It was a strain, fighting things no one else saw. Once her sisters watched as Sandy wandered into the street and looked up at the sky. She asked God to take her.
But that February afternoon in 2006, it was the police who took Sandy. Arrested for shoplifting, the 38-year-old college graduate from Aston was ordered held on $10,000 bail and taken to the Delaware County jail.
Within the first hours of Sandy's incarceration, a physician's assistant guessed she might be mentally retarded. Within a day, a doctor diagnosed her as schizophrenic. Within eight days, a psychiatrist declared her incompetent to stand trial.
While the court waited for a competency report, Sandy waited in jail. For five weeks, she saw no visitors. She never went outside. She hid under covers and stared at the walls.
She went two weeks without a shower because the nurses were afraid to go near her.
"Time to get out!" Sandy told a nurse after a week in jail. After two weeks, "Are you here for Jesus?" After a month, "Is [that] a horse over there?"
If a local hospital hadn't released Sandy from its psychiatric ward weeks earlier, she might not have been arrested. If she had threatened to kill the Wal-Mart employees, or herself, the police could have taken her to a hospital.
If jail officials had called Sandy's family, they might have known what was wrong when she collapsed in her cell, her arms and legs flailing, her body cold.

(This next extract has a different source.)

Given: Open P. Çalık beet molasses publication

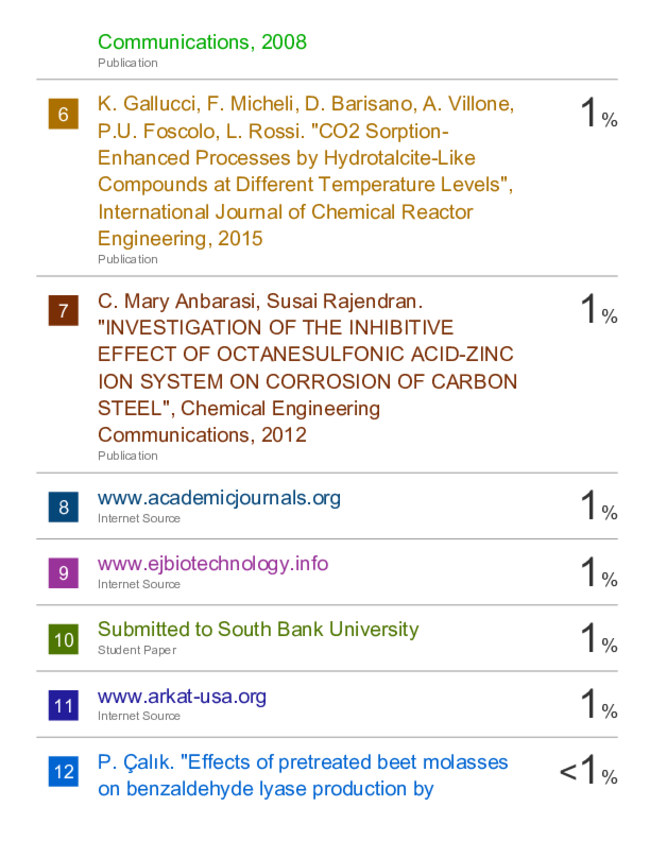Looking at the screenshot, I should click(x=302, y=776).
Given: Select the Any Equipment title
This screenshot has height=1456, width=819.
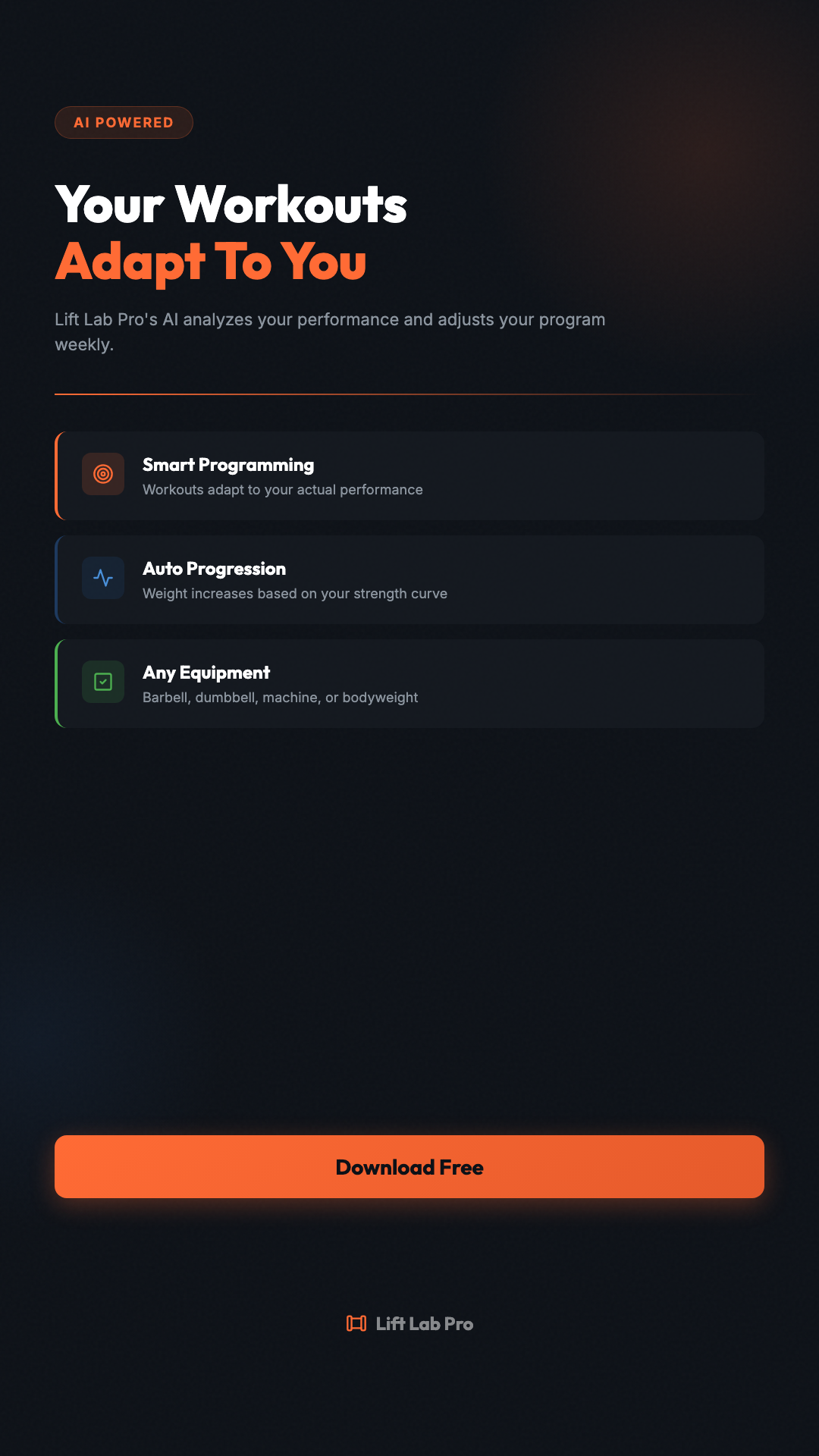Looking at the screenshot, I should [206, 673].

But Sandy wasn't lucky like that.
A grim diagnosis
Later, Sandy's story would come out slowly, in dozens of depositions, after her family sued the jail, the company that runs it, and the hospital that released her weeks before her arrest.
There would be many sides to the tale, a tangle that a jury is scheduled to work out next week.
But it started in 1985, when Sandy was 17 and heading off to York College. That's when her family noticed something was wrong.